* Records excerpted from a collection
⟨

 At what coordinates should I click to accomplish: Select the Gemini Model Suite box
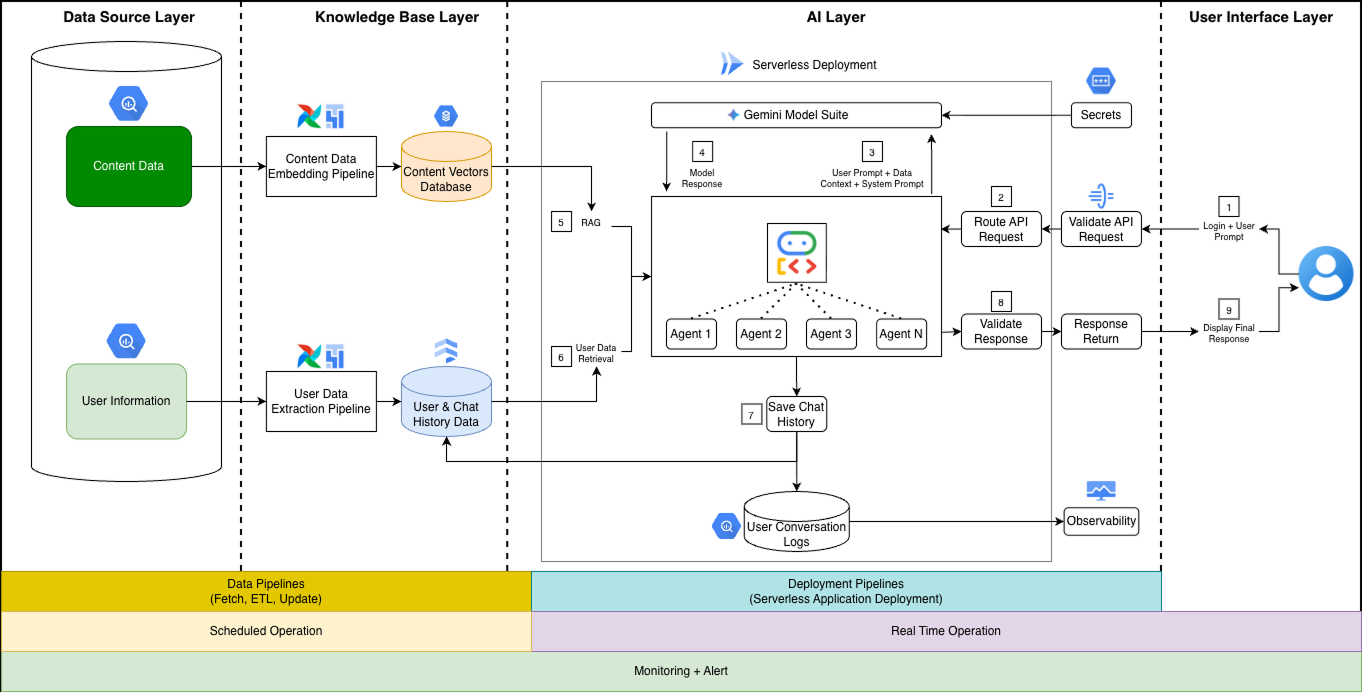click(x=796, y=115)
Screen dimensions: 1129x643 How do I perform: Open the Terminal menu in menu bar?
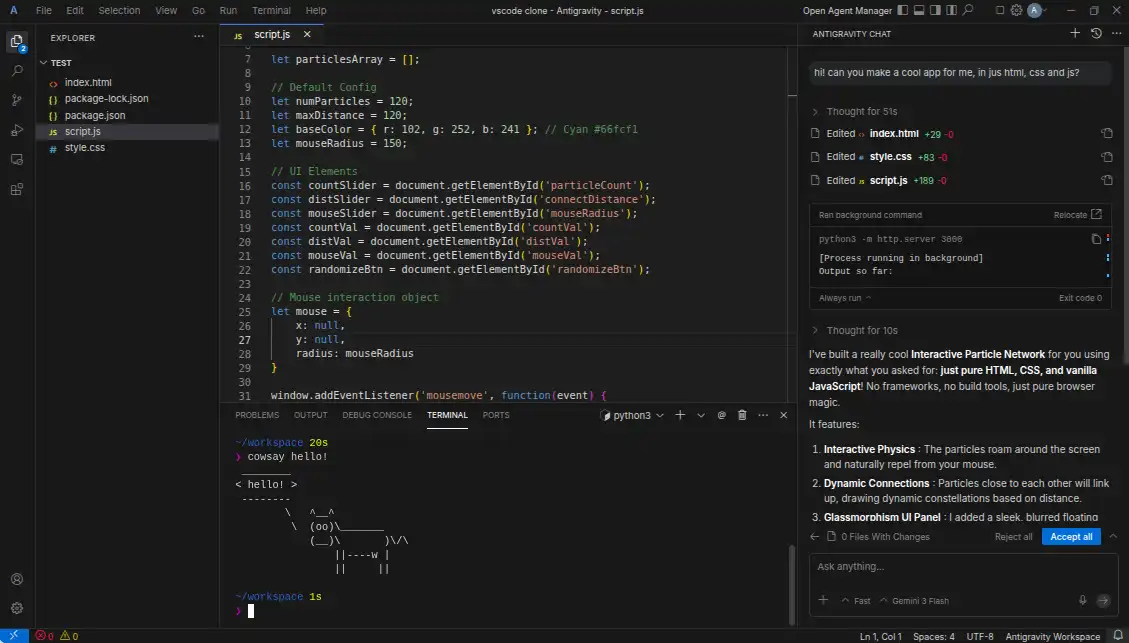pos(271,10)
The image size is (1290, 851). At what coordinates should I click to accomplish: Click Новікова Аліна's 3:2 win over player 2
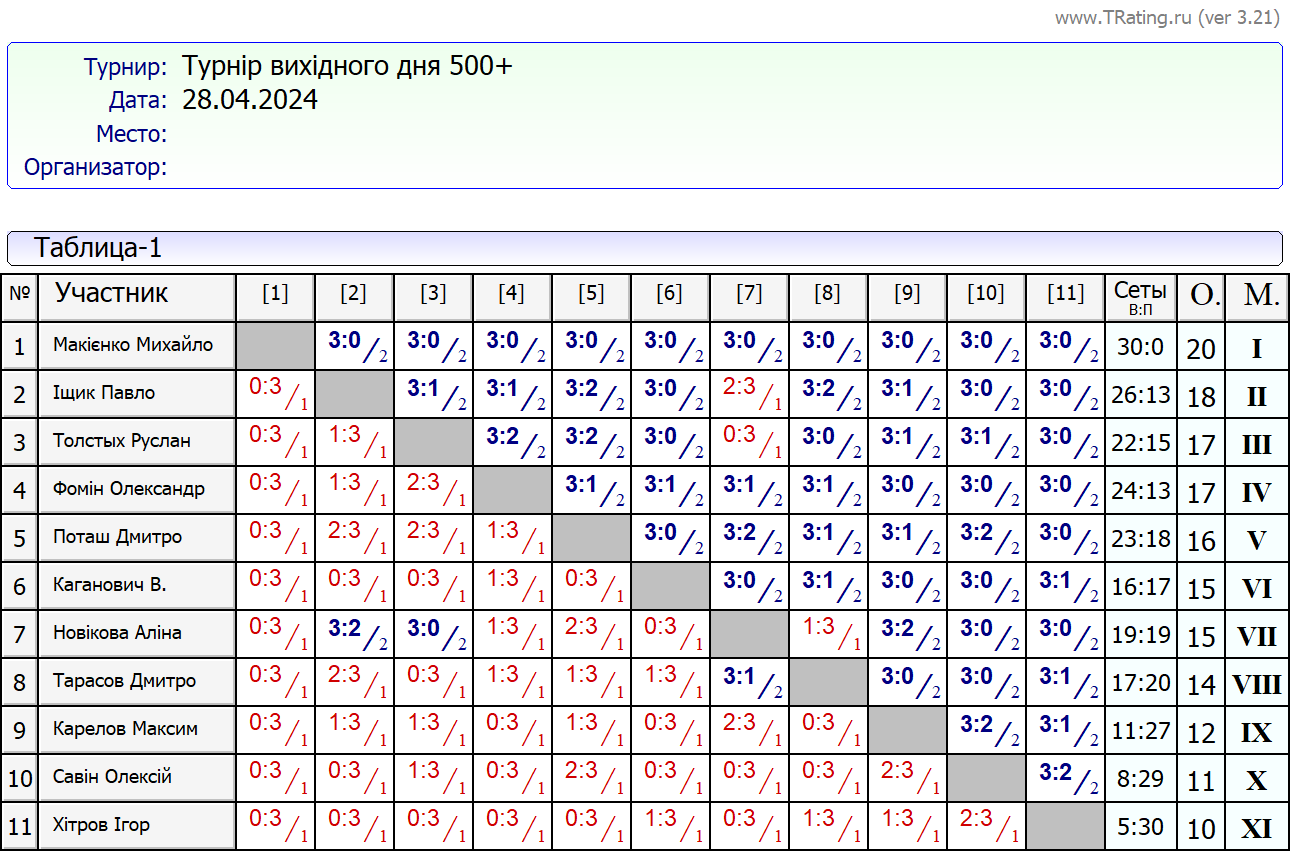[354, 633]
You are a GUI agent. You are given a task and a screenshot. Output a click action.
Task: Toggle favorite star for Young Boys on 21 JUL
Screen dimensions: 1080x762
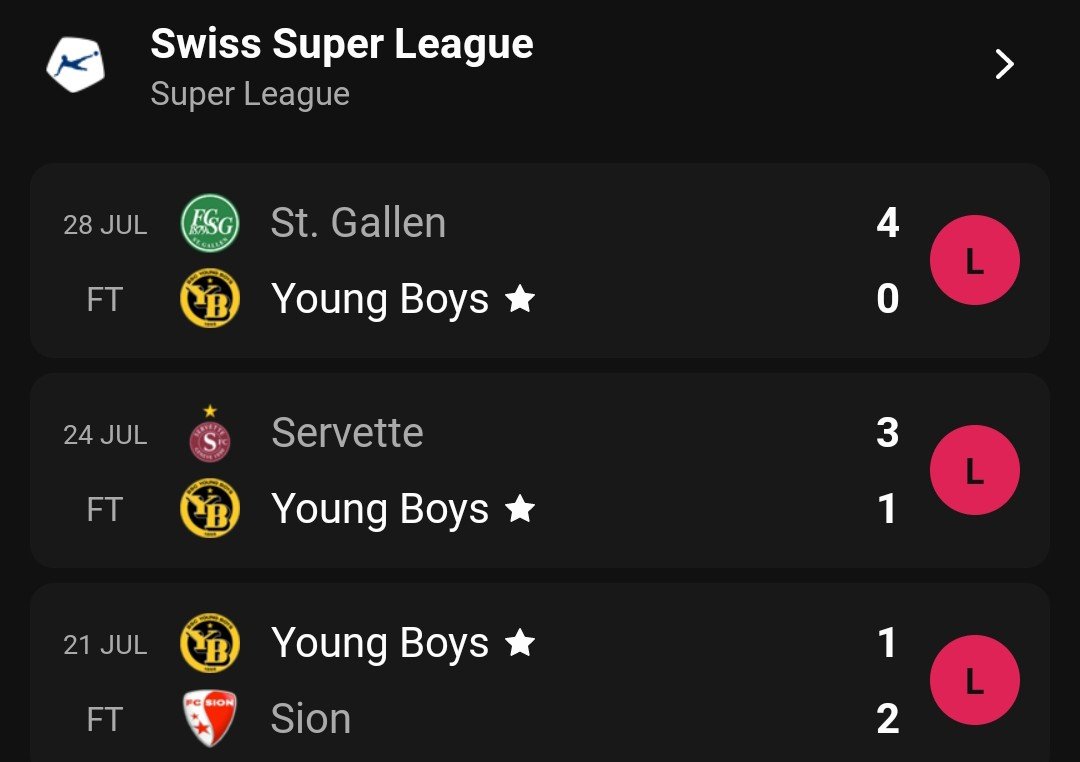coord(520,643)
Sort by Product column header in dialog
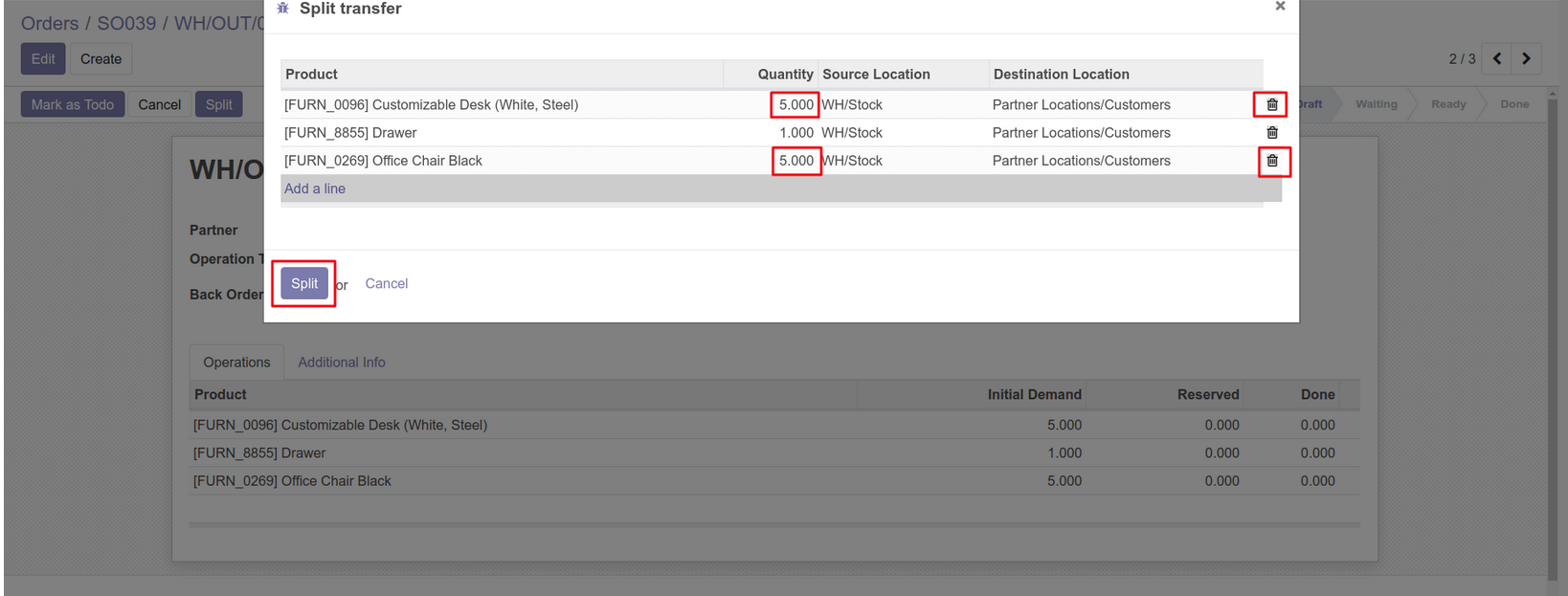The height and width of the screenshot is (596, 1568). [311, 75]
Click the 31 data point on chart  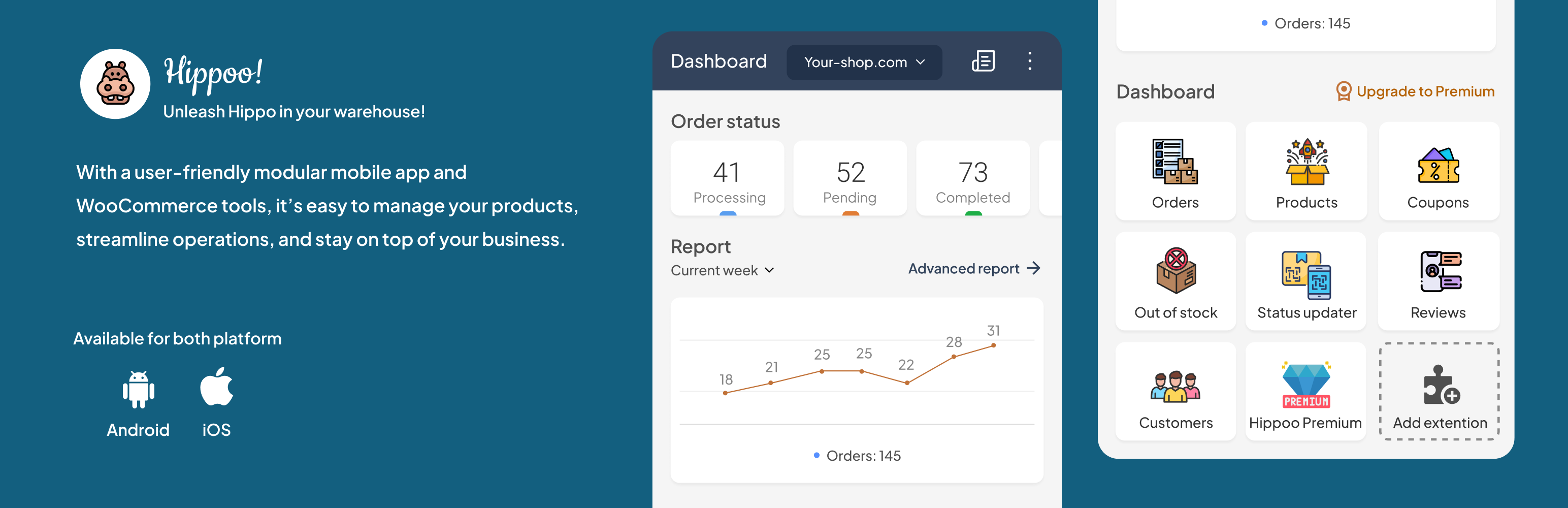pyautogui.click(x=993, y=345)
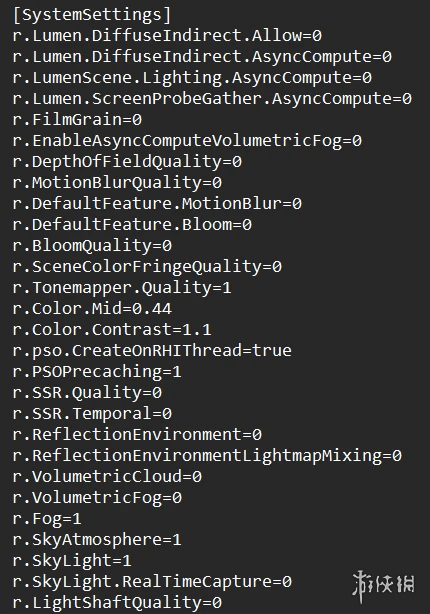The height and width of the screenshot is (614, 430).
Task: Click the r.FilmGrain=0 setting
Action: click(77, 120)
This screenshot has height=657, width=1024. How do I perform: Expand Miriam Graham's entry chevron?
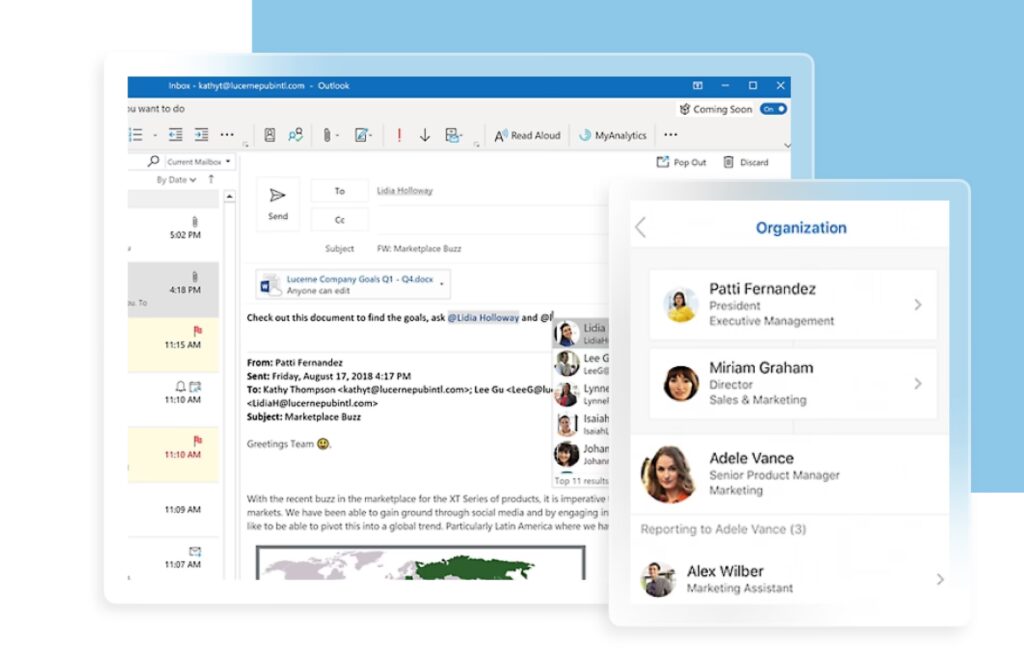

⟩

Provide an exact copy of only the lines from the beginning of the entries through the line containing "Task: Toggle favorite", both ends included, with no pictures.

 At what coordinates should I click to accomplish: Select the Gemini Model Suite box
click(x=796, y=115)
Screen dimensions: 1129x643 How do I perform: Open the Terminal menu in menu bar?
pos(271,10)
The image size is (1290, 851). At what coordinates should I click to accomplish: Click Новікова Аліна's 3:2 win over player 2
[354, 633]
You are a GUI agent. You are given a task and a screenshot. Output a click action.
Task: Toggle favorite star for Young Boys on 21 JUL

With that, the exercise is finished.